Misinformation wars: managing reputation in the era of AI
January 22, 2024
In March 2023, Sam Altman, CEO of OpenAI and lead developer of large-scale AI language model ChatGPT, said in an interview with ABC News that he is “particularly worried that these [AI] models could be used for large-scale disinformation.”
Almost a year later, the World Economic Forum confirmed Mr. Altman’s fears: the 2024 Global Risk Report names misinformation and disinformation the most significant risks facing the global economy, at least in large part due to the snowballing effect of misleading political and other content and ‘information’ created using AI.
A plethora of powerful text, audio, and video generators are now available to anyone with a smart phone, such as OpenAI’s ChatGPT and AI art start-up Midjourney, manipulated media and information is easier to make – and harder to spot. This proliferation of AI-generated content raises serious concerns about the spread of misinformation and disinformation.
With 2024 set to be the biggest election year in history, the potential for misinformation and disinformation campaigns strategically pursued by nefarious actors risks significant societal harm. As four billion people head to the polls across more than 50 countries, the possible impact on voting patterns and indeed wider societal issues cannot be understated.
Beyond politics, this outpouring of untrustworthy information and false content has the potential to cause reputational risk, and resulting damage, to corporate brands. In fact, a recent survey by insights platform NewsWhip found that 87% of communications professionals considered misinformation the biggest threat to brand image.
Opening Pandora’s Box?
Last year, a group of academics submitted allegations of serious wrongdoing by Big Four firm KPMG to an ongoing inquiry – which, it transpires, were fabricated.
The claims were generated by Google’s Bard AI tool and not factchecked, which produced case studies that never occurred or that the firm had nothing to do with and cited them as examples of why structural reform in the firm was needed. KPMG has since filed a complaint. Meanwhile, BBC journalist Zoe Kleinman recently discussed on X her experience of trying to deal with being potentially defamed by an AI output.
Courts in the UK have also had to begin to get to grips with the role of AI in legal proceedings – with scenarios ranging from false evidence being produced to judges praising large language models as a useful assistive tool.

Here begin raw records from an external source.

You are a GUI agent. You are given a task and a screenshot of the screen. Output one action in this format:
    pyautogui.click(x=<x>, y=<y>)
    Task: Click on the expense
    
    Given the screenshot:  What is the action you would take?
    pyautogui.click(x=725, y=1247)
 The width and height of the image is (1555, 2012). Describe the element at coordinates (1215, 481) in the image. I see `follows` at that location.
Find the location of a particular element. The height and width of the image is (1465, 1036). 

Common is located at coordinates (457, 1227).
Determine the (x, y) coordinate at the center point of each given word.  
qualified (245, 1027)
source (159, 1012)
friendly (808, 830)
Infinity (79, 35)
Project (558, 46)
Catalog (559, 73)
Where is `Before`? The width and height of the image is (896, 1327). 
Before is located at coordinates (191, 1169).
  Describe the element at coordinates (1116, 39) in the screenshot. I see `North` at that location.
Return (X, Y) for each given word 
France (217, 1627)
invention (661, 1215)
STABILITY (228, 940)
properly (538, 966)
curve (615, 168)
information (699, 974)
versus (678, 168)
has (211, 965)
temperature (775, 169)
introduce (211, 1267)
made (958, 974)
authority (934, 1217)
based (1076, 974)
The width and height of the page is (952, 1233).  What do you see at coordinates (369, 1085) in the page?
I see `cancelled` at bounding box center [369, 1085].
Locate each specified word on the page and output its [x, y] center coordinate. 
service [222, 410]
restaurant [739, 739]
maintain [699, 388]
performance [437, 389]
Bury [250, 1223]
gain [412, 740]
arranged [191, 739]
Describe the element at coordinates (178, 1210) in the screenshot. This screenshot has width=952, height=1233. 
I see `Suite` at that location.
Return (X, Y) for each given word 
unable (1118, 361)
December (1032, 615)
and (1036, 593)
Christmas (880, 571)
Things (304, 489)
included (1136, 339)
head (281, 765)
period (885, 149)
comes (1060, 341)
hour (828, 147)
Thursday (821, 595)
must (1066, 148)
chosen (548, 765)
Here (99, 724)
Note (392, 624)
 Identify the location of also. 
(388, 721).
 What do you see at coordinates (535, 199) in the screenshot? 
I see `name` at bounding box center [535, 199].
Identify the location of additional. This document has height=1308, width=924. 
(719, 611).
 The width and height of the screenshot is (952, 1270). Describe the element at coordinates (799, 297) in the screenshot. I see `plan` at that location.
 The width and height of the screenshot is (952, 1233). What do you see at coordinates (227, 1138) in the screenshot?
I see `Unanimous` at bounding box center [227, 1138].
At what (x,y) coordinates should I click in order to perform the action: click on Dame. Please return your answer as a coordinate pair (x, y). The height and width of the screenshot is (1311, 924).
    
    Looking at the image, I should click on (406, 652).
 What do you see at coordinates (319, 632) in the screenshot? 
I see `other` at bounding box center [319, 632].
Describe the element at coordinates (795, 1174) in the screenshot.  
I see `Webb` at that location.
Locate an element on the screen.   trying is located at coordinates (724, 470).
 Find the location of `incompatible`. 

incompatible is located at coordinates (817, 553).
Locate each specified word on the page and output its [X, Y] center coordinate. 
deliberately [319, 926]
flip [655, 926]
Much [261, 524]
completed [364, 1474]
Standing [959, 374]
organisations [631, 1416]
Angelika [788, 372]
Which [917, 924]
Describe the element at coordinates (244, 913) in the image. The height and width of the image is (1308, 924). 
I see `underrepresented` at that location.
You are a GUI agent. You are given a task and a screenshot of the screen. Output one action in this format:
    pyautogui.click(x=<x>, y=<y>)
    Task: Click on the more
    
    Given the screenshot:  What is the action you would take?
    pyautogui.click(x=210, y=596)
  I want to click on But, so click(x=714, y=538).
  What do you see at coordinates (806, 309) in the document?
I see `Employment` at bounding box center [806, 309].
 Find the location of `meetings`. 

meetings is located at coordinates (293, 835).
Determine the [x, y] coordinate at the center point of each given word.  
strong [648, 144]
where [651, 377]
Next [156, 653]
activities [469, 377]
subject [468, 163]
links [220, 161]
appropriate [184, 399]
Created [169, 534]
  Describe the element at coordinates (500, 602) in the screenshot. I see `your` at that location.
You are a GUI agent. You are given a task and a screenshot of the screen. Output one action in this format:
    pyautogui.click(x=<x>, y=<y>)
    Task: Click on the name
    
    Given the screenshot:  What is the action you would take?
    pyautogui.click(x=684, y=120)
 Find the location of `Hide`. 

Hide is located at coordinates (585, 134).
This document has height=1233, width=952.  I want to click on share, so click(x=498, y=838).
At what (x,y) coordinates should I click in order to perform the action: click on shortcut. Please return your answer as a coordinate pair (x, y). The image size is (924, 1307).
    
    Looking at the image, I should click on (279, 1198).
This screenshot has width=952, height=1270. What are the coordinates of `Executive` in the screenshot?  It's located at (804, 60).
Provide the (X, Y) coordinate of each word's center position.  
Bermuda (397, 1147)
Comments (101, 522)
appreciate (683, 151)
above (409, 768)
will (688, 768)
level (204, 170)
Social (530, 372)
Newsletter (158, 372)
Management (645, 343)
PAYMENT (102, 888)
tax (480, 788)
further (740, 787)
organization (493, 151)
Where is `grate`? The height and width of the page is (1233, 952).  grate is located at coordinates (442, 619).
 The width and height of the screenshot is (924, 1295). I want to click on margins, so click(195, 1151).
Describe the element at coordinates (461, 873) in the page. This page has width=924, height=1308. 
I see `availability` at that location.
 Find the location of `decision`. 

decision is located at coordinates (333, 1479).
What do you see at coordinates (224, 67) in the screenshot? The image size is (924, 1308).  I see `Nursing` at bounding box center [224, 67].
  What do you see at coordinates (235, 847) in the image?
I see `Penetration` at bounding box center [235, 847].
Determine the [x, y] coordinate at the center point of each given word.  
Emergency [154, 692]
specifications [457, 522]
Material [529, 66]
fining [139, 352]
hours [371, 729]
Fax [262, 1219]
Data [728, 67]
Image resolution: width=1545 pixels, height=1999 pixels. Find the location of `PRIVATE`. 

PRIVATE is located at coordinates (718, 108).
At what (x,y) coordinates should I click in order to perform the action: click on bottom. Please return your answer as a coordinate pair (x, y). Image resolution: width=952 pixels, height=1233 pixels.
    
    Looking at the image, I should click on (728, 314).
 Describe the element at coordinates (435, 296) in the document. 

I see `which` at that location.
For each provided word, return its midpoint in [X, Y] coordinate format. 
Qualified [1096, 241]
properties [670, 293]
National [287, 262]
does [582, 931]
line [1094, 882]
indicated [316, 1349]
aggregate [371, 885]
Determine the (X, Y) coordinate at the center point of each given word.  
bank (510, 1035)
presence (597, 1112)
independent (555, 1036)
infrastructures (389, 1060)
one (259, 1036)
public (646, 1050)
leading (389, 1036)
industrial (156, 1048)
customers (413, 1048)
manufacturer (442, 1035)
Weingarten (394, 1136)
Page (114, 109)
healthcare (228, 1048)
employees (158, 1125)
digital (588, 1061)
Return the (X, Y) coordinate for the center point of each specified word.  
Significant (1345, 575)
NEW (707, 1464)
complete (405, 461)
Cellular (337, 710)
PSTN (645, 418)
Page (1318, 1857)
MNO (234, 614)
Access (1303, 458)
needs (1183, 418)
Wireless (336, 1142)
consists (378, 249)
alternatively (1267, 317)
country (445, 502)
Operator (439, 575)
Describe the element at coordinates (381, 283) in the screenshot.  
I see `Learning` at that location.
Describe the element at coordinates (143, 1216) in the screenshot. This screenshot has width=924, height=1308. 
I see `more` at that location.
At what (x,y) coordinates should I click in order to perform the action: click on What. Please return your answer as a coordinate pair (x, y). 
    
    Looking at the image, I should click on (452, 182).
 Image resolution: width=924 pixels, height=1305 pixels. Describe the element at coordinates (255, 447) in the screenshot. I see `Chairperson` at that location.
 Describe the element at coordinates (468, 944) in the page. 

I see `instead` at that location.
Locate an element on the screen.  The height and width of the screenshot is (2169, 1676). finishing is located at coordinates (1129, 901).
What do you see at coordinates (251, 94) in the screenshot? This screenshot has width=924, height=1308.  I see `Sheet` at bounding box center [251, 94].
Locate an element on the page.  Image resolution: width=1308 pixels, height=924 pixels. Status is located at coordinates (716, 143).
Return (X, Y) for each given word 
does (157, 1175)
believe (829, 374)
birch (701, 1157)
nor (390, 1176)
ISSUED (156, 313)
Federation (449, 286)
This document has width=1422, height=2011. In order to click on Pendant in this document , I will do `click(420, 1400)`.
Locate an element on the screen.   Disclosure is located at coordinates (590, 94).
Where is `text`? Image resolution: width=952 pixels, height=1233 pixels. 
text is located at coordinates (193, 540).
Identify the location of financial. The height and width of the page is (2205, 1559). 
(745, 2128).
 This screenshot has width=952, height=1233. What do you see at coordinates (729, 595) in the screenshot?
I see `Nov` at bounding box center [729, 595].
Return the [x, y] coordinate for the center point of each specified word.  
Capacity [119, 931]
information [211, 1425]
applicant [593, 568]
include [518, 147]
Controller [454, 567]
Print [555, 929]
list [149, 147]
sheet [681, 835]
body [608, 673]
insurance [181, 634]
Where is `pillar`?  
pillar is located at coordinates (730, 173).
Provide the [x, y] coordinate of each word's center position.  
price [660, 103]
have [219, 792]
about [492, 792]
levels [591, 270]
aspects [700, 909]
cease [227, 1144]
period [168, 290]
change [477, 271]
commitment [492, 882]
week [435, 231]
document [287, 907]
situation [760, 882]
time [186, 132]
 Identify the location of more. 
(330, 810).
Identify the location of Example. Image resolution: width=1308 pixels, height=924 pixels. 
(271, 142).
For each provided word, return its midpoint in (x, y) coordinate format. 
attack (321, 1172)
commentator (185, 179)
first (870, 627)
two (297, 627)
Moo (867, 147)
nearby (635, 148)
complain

Deep learning algorithms and natural language processing have reached a level of advancement where they can create highly realistic and convincing content. As well as posing a challenge to existing laws around privacy, data protection and reputation management (to say nothing of the process of legal proceedings themselves), these developments have led to, at best, a surge in misleading content, and at worst, a rise in malicious actors manipulating information to deceive the public and cause prospective harm to brands.
As well as written material, deepfake technology can manipulate audio and video content, enabling the creation of convincing videos featuring individuals saying or doing things they never actually did (banks have been the latest to voice concerns over this). With social media providing an arena for these falsehoods to spread rapidly, the impact of an AI-generated piece of media could be massive, reducing public trust and impacting brand perception.
Risk and regulation
The good news is that regulation is being put in place to mitigate this threat.
Rules for AI across the world are already being drafted – over 800 AI policy initiatives have cropped up from the governments of at least 60 countries in the past few years.
The EU is at the forefront, with the proposed EU Artificial Intelligence Act including transparency obligations around deep fakes, for example, and will establish a risk categorisation system set to ban technology with an ‘unacceptable’ threat to society.
Various ‘self regulatory’ developments are also being made in the market, with the Coalition for Content Provenance and Authenticity (C2PA) working to provide surety over the source of media content (i.e. whether it has been legitimately created by a human or whether it is an AI production).
Meanwhile, here in the UK, the government’s ‘pro-innovation’ approach to AI regulation, as set out in Parliament’s AI whitepaper last year, involves limited regulatory action against the technology, with the aim of establishing the UK as a centre of innovation and an ‘AI superpower’. In fact, as reported on by the Financial Times, the UK government has announced it will publish a series of tests that need to be met to pass new laws on artificial intelligence, as it continues to resist creating a tougher regulatory regime.
Critically, brands must be aware of these ongoing regulatory developments and conscious that the legal landscape around AI-generated content is ever-changing —particularly with regards to evolving areas such as copyright—and need to be thoughtful around the risks this presents to content creation.
If an AI-fuelled crisis was to emerge, speed of response is key. Henry Ajder, expert on AI and deepfakes and advisor to Adobe, Meta and EY, recently said to the Financial Times that a lack of response around a false narrative leaves a dangerous vacuum “for bad faith actors and less scrupulous media — particularly biased media — to come in and fill that void with confirmation.”
Brand reputation is a critical value driver for businesses. With the threat of AI-derived mis/disinformation proliferating, risk, marketing and wider leadership teams will need to up the ante on monitoring for potential brand hijack, ‘artificial defamation‘ and other reputation risks, and develop effective communications response strategies.
If AI is not yet on the brand risk and business continuity register, 2024 should be the year it gets added.